Human cellular fibronectin: comparison of the carboxyl-terminal portion with rat identifies primary structural domains separated by hypervariable regions.
Article Details
- CitationCopy to clipboard
Bernard MP, Kolbe M, Weil D, Chu ML
Human cellular fibronectin: comparison of the carboxyl-terminal portion with rat identifies primary structural domains separated by hypervariable regions.

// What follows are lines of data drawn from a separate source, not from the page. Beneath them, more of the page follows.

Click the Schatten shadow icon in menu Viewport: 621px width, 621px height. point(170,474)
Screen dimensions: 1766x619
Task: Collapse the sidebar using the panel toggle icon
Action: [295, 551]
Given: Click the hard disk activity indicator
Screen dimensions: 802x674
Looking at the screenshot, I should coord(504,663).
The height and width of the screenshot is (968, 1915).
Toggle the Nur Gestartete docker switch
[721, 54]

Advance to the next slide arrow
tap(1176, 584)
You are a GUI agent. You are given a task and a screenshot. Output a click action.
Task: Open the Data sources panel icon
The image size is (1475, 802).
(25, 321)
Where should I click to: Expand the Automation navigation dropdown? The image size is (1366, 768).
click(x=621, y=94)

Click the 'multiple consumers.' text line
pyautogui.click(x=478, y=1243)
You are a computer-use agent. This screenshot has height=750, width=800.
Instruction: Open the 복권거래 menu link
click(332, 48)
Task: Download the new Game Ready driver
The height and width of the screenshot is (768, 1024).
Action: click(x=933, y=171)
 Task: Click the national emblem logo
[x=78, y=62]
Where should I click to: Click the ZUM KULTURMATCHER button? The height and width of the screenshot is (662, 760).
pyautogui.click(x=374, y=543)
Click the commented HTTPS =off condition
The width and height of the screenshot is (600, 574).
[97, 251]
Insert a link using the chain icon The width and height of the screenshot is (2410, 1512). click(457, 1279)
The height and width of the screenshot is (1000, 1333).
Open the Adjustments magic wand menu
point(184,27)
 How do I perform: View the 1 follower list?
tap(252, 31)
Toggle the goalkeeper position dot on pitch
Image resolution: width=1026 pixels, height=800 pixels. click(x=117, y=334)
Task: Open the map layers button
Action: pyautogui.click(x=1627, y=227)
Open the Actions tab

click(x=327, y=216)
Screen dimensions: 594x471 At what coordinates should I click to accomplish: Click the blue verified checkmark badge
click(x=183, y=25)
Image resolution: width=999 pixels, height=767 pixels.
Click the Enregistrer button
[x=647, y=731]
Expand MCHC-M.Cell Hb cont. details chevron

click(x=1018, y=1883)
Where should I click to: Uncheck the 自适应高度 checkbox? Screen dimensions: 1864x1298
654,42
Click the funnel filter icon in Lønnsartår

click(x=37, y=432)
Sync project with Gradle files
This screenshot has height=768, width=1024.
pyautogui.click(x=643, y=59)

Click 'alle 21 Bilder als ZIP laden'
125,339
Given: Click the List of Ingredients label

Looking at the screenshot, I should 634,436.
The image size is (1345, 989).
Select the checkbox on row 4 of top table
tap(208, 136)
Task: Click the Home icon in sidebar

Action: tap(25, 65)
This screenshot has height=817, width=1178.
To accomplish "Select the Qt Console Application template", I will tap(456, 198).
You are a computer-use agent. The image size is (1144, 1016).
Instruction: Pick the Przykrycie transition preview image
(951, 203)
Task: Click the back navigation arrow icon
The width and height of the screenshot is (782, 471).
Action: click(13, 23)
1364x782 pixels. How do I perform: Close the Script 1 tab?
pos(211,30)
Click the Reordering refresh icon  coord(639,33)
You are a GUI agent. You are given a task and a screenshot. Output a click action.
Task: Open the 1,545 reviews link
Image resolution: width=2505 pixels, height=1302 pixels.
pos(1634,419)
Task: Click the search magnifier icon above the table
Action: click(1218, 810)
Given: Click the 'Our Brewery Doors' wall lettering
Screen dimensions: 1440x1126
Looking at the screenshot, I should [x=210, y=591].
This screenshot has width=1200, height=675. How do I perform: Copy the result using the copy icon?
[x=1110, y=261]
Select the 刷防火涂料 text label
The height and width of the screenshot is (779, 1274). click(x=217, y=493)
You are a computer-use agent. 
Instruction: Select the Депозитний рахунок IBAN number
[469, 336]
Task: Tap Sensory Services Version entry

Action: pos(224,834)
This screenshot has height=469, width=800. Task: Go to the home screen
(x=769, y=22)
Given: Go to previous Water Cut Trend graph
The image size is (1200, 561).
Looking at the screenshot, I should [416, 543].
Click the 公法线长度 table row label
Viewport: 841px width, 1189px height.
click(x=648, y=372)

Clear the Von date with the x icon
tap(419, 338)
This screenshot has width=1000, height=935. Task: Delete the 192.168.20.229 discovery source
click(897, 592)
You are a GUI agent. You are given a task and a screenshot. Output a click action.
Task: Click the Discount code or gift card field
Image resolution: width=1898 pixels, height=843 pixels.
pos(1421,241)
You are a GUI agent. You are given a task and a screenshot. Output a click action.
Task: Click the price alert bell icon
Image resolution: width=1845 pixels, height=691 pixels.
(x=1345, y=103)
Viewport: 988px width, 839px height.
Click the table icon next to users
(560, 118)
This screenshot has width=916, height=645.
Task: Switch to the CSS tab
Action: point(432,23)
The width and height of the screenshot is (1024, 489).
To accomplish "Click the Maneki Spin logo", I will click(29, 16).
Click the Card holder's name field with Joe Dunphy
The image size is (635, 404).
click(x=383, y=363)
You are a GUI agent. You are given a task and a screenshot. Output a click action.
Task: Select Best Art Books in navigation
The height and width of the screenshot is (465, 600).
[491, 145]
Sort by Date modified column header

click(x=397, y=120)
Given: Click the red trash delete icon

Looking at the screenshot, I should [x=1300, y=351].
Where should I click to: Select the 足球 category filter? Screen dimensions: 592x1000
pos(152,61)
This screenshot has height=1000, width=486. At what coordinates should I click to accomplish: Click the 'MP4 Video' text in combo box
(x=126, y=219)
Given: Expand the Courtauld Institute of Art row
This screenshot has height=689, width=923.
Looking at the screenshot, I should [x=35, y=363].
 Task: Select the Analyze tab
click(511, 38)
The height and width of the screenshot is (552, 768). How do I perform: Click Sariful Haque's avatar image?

Biochemistry. 1985 May 21;24(11):2698-704.
- PubMed ID
- 2992573 [ View in PubMed]
- Abstract
We report the isolation and characterization of four overlapping cDNA clones coding for human cellular fibronectin which continuously cover more than 3 kilobases in length. The nucleotide sequence of these cDNAs has been determined, thus elucidating the amino acid sequence of the C-terminal 794 residues of human fibronectin, which cover the edge of cellular-, heparin-, and fibrin-binding domains of this protein. Comparisons of the nucleotide sequences and the deduced amino acid sequences with those of rat [Schwarzbauer, J. E., Tamkun, J. W., Lemischka, I. R., & Hynes, R. O. (1983) Cell (Cambridge, Mass.) 35, 421] indicate a high degree of conservation at both nucleotide and amino acid levels. Comparison with previously published data on amino acid sequences of bovine fibronectin made it possible to identify structurally important features of the protein during the evolution of human, calf, and rat. The deduced human amino acid sequences contain five type III and three type I repeats of internal homologies. The interspecies conservation in amino acids is more pronounced in regions containing the internal repeats and within each functional domain. The implications of these interspecies conservation and divergence are discussed.